Directions: Pick out each line of the records below that contains the string "pixels", and copy those lines in full.

Data entries:

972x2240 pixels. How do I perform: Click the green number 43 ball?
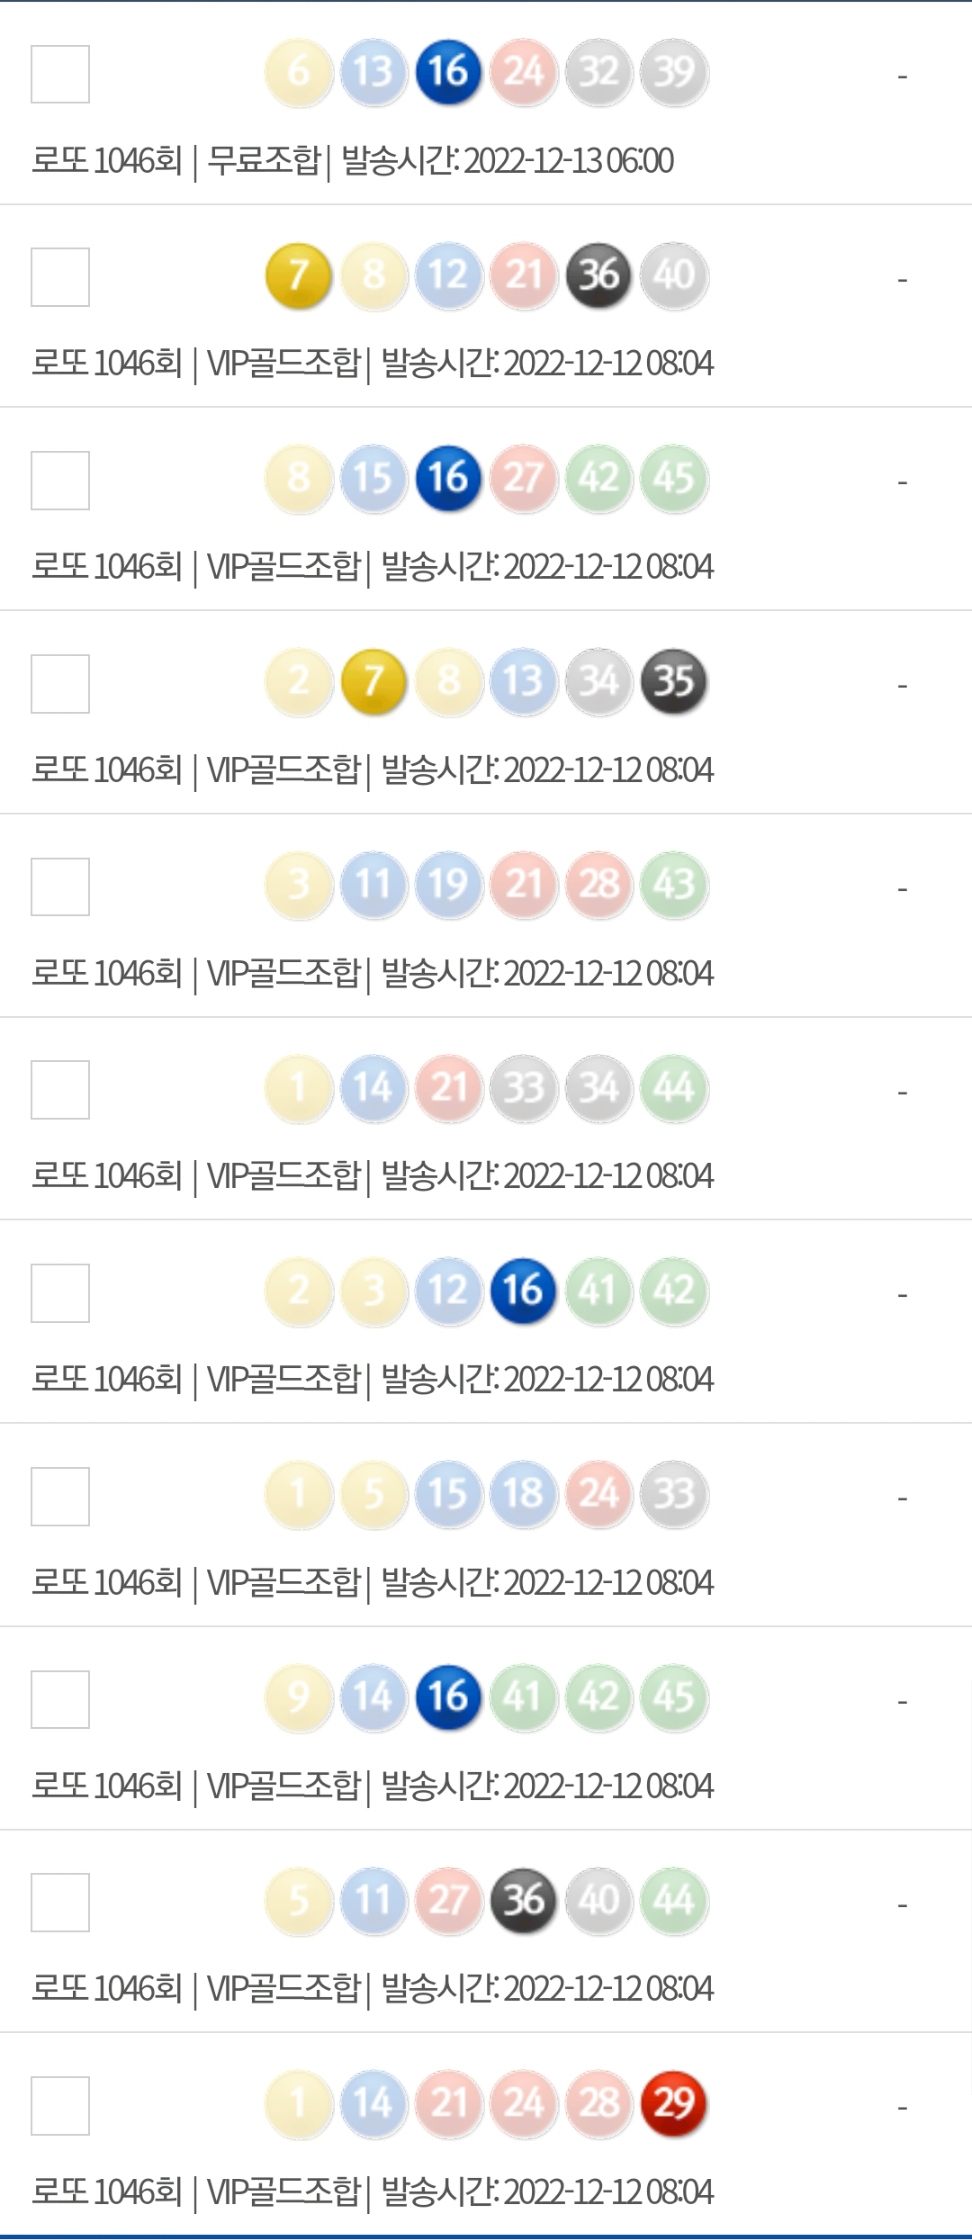point(674,885)
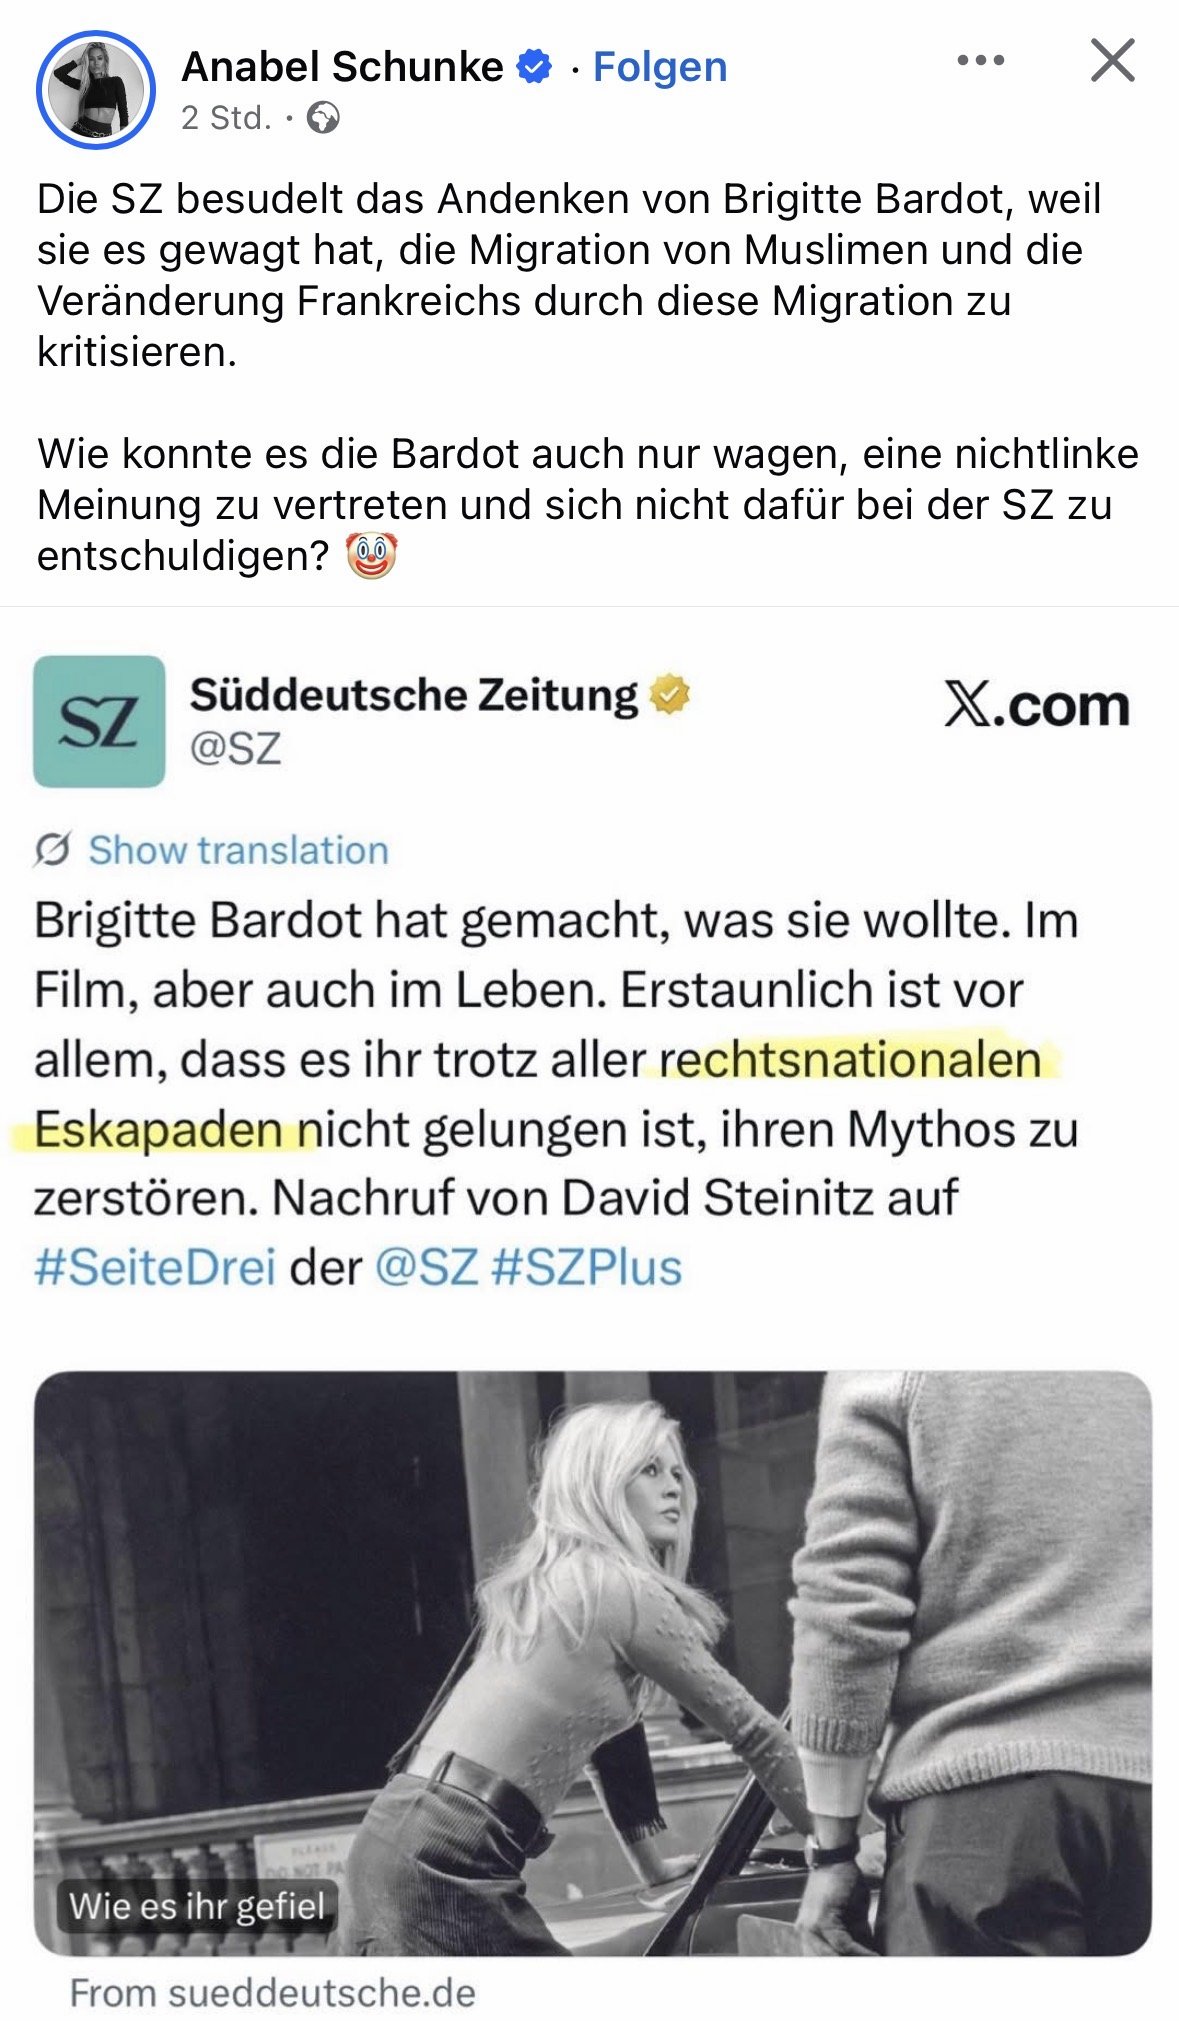This screenshot has width=1179, height=2021.
Task: Click the teal SZ logo avatar
Action: pyautogui.click(x=99, y=721)
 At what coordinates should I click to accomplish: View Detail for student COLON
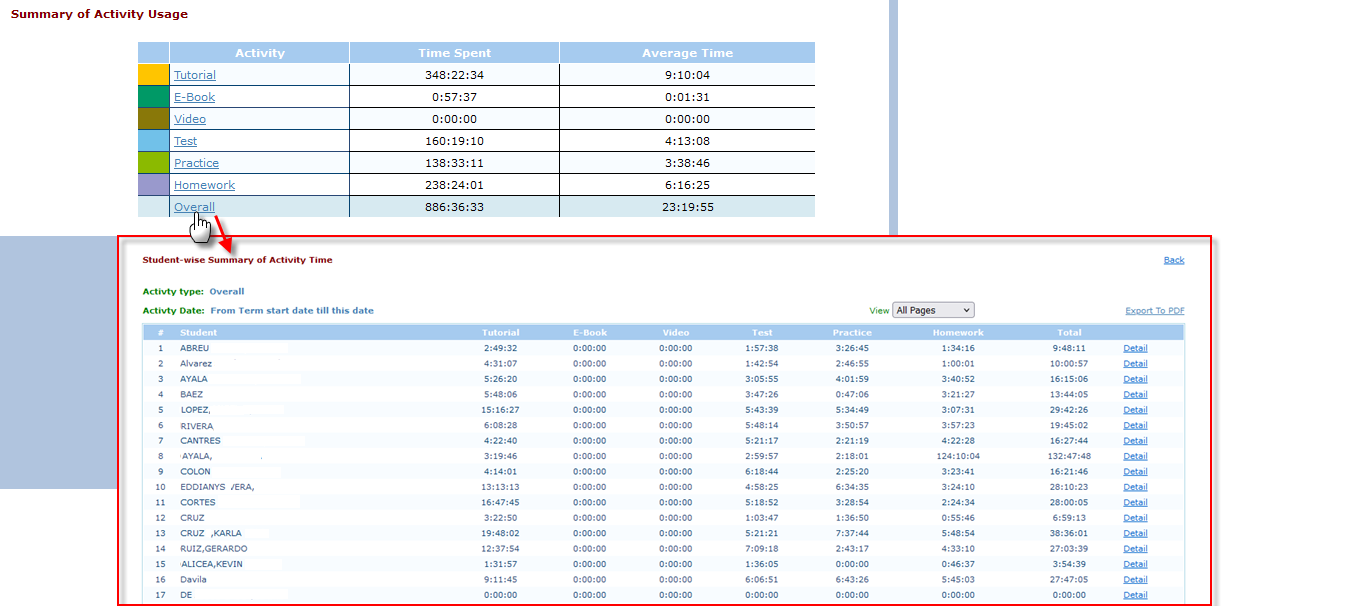point(1135,472)
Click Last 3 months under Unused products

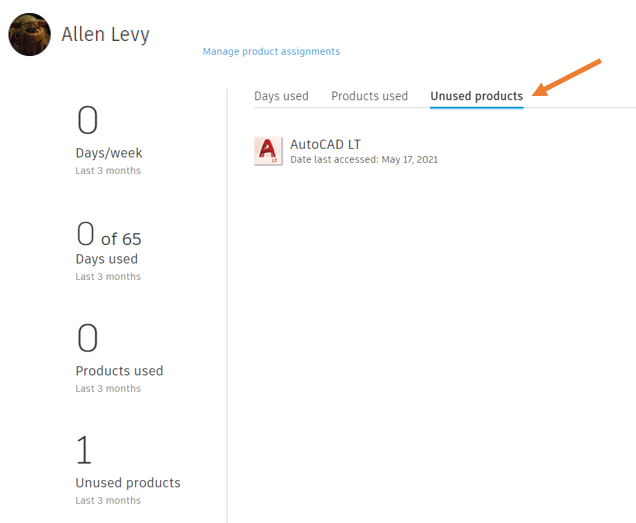(x=108, y=501)
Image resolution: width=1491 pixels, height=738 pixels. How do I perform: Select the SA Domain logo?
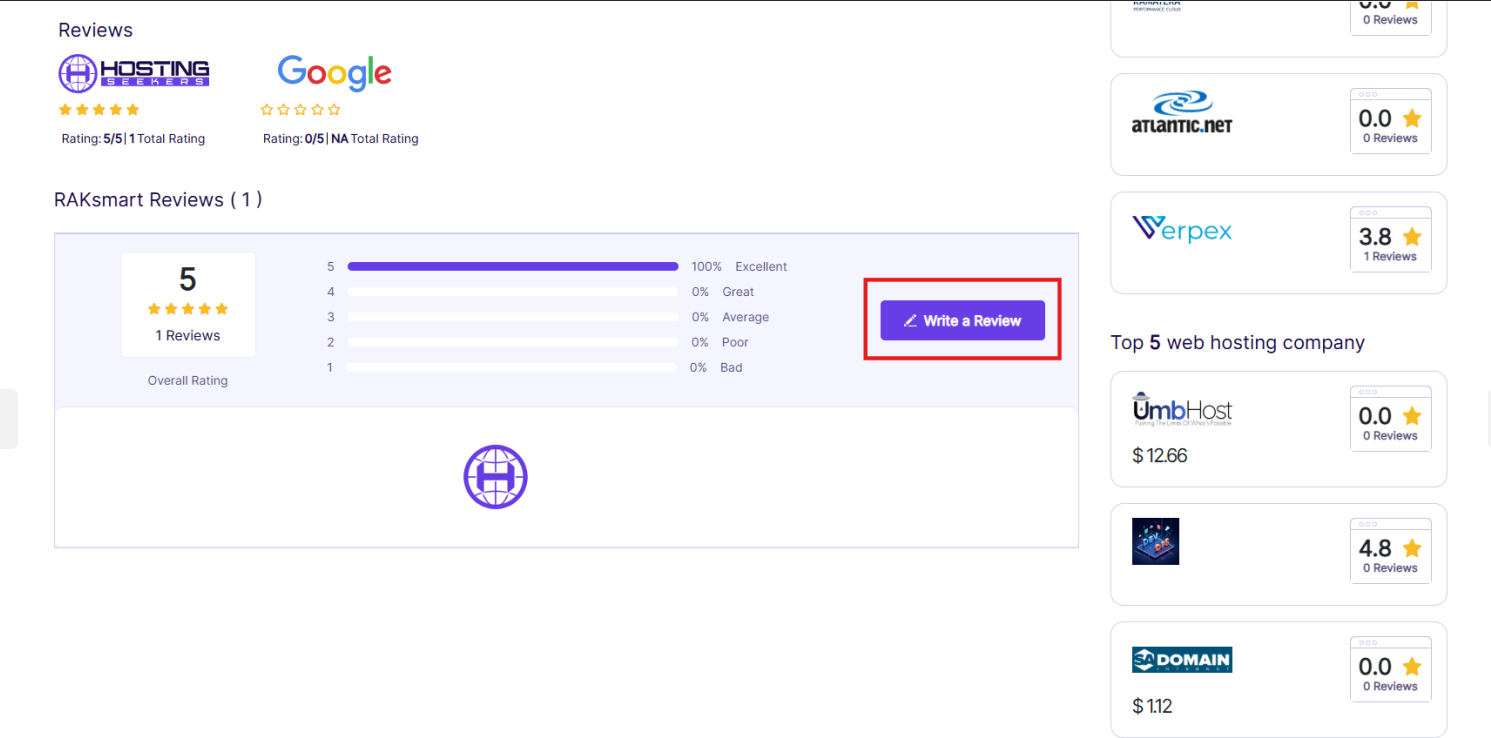(1181, 660)
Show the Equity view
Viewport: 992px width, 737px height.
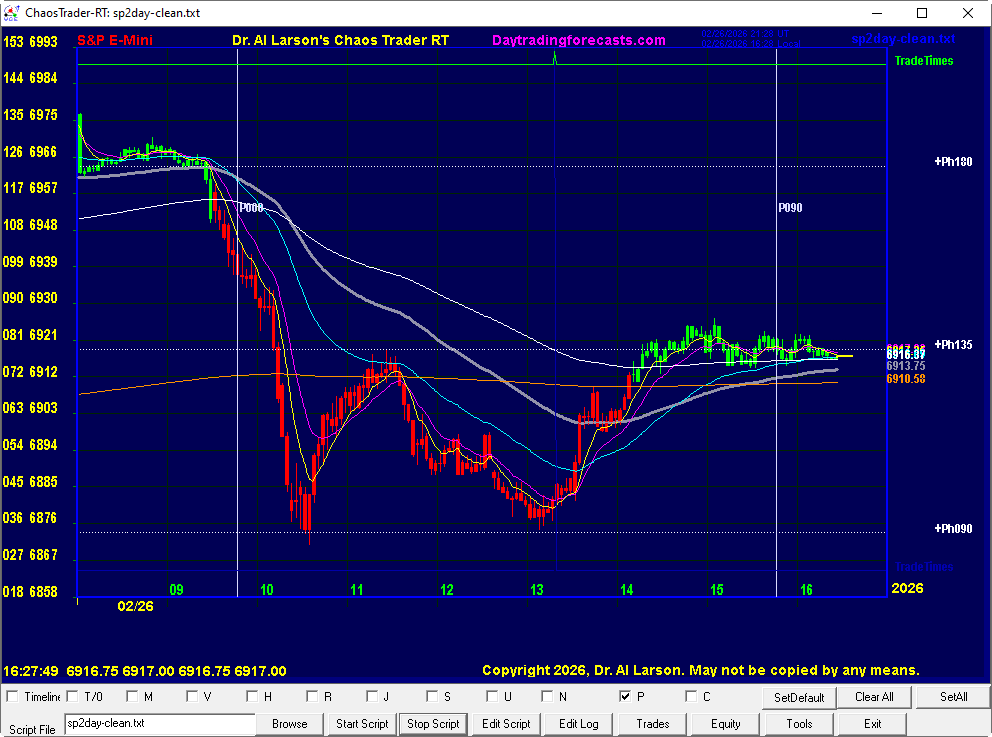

Written answer:
972x2240 pixels. How do I perform: Click the green number 43 ball?
Image resolution: width=1491 pixels, height=738 pixels. How do I perform: Select the SA Domain logo?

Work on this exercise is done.